Copy every record below exactly, leaving out any pictures.

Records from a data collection
-- Opening Marker --

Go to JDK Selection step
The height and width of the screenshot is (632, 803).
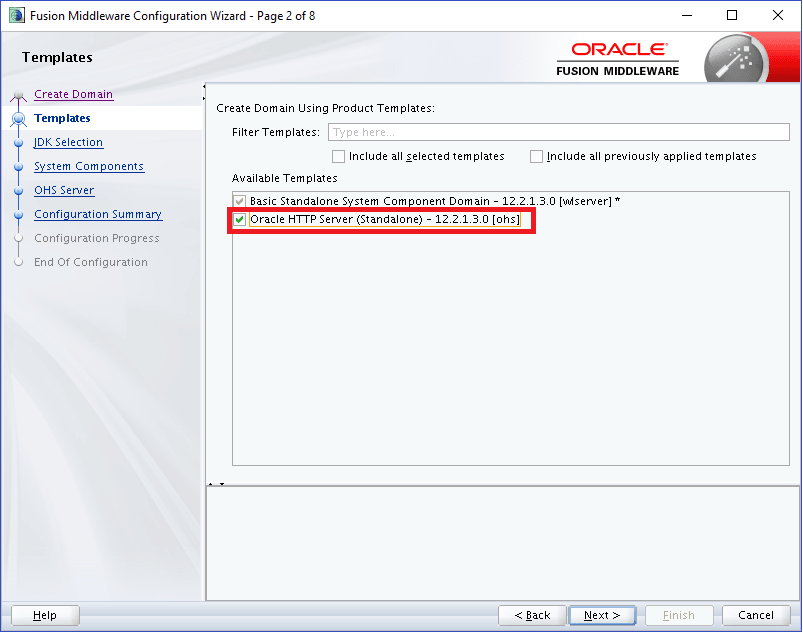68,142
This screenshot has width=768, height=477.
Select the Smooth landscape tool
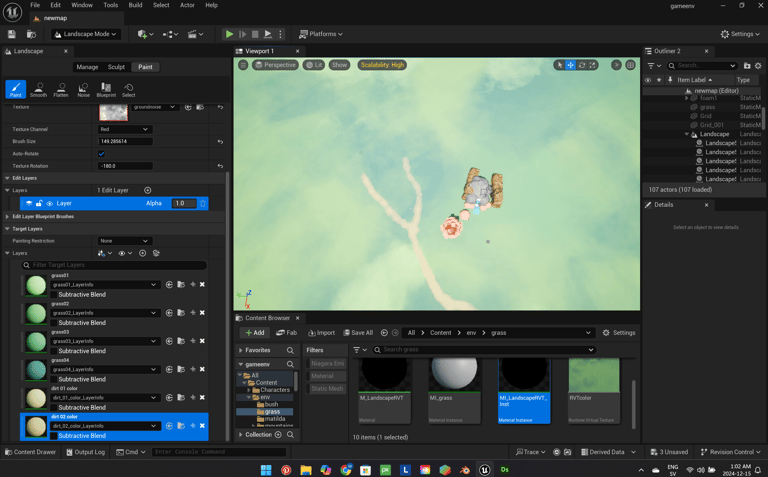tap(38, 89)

-- Closing Marker --

# YOUR SOLUTION
Go to JDK Selection step
The height and width of the screenshot is (632, 803).
68,142
This screenshot has width=768, height=477.
Select the Smooth landscape tool
tap(38, 89)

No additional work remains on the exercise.